▶ TEXTO PARA LEER

El título era largo, muy largo. Y era dicho en su totalidad en cada aparición pública, mencionado en cada audición radiofónica, rubricado en cada documento oficial e impreso en cada artículo de la prensa gráfica. No había posibilidad de abreviarlo. Nadie se hubiera animado a hacerlo. Presidente vitalicio, Jefe de las Fuerzas Armadas, Mariscal de campo, Doctor, Vc, DSO, MC, Señor de todas las bestias de la tierra y de todos los peces del mar, conquistador del Imperio británico de África en general y de Uganda en particular, y último rey de Escocia (las iniciales eran menciones honoríficas y condecoraciones que él mismo se había otorgado).
Así se presentaba Idi Amin, dictador ugandés durante buena parte de los años setenta. La desmesura que sus múltiples títulos anticipan fue la que puso en práctica mientras gobernó a su antojo a Uganda entre 1971 y 1979.
Fue, en un tiempo generoso en dictadores, uno de los más conocidos y estuvo entre los más sanguinarios
Era un hombre de una contextura física imponente. 1.95 de altura, más de 150 kilos de peso. Arrogante, desbocado, cruel, asesino de masas, personaje mediático -uno de los primeros-, publicista de su propia persona, déspota voraz. Su figura y su recuerdo persisten aunque el paso del tiempo haya puesto en primer plano, haya privilegiado su costado excéntrico, las anécdotas desopilantes a su descomunal capacidad criminal
Idi Amin había entrado al ejército de casualidad. En tiempos de dominación inglesa pasó un día cerca de un cuartel y al ver su físico imponente lo invitaron a sumarse. Tenía 21 años y ningún oficio; era un bayaye según explica Kapuscinski: una persona que llegó del campo a la ciudad pero que no tenía nada para hacer, un desarraigado que sólo vagaba por la ciudad; había millones de ellos en Uganda.

▶ DATOS PROPORCIONADOS

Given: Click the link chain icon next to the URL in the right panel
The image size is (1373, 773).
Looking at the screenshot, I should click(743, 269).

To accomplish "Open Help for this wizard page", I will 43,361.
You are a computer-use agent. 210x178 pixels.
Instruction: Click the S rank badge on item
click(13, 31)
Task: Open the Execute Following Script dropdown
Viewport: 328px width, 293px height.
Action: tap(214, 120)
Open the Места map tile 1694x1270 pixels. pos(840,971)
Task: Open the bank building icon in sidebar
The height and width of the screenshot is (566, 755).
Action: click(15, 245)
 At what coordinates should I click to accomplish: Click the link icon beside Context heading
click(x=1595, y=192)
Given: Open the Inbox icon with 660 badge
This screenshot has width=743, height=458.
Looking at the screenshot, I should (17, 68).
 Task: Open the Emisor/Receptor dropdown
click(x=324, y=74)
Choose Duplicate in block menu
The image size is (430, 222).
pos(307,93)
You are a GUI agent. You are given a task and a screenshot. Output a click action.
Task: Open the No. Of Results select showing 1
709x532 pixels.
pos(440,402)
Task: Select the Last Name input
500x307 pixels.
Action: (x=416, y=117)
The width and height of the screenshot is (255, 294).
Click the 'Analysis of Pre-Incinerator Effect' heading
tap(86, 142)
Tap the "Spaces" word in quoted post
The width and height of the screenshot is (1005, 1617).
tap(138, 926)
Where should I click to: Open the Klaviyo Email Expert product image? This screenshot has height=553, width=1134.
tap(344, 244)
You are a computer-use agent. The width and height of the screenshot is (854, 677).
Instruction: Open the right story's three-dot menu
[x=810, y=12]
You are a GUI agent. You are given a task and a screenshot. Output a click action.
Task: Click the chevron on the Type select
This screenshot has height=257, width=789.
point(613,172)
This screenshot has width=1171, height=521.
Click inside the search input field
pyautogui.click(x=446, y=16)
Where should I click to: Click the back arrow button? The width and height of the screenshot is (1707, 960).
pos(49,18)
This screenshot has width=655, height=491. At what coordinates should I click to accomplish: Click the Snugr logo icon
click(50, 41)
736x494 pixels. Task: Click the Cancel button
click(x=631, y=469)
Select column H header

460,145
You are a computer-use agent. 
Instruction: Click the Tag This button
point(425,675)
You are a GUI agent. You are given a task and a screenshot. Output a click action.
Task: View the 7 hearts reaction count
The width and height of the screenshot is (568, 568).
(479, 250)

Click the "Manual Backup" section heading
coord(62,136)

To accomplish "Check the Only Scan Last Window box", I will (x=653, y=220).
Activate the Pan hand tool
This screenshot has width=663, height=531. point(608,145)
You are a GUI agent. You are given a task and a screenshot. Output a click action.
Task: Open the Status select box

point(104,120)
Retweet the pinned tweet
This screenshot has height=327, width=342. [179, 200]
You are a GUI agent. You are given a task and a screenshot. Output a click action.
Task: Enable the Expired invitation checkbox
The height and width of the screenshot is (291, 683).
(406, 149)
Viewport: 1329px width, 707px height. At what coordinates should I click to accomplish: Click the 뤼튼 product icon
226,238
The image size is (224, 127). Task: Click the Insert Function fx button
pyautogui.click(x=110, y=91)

▶ QUÉ DEBE HACER
a - Transcriba el fragmento del texto sobre Idi Amin que comienza con "El título era" y se extiende hasta "1971 y 1979.".
b - Indique cuántas líneas de los registros contienen la cadena "Instruction", teniendo en cuenta mayúsculas y minúsculas. Responda únicamente con el número.

▶ RESPUESTAS POR TAREA
a -
El título era largo, muy largo. Y era dicho en su totalidad en cada aparición pública, mencionado en cada audición radiofónica, rubricado en cada documento oficial e impreso en cada artículo de la prensa gráfica. No había posibilidad de abreviarlo. Nadie se hubiera animado a hacerlo. Presidente vitalicio, Jefe de las Fuerzas Armadas, Mariscal de campo, Doctor, Vc, DSO, MC, Señor de todas las bestias de la tierra y de todos los peces del mar, conquistador del Imperio británico de África en general y de Uganda en particular, y último rey de Escocia (las iniciales eran menciones honoríficas y condecoraciones que él mismo se había otorgado).
Así se presentaba Idi Amin, dictador ugandés durante buena parte de los años setenta. La desmesura que sus múltiples títulos anticipan fue la que puso en práctica mientras gobernó a su antojo a Uganda entre 1971 y 1979.

b - 3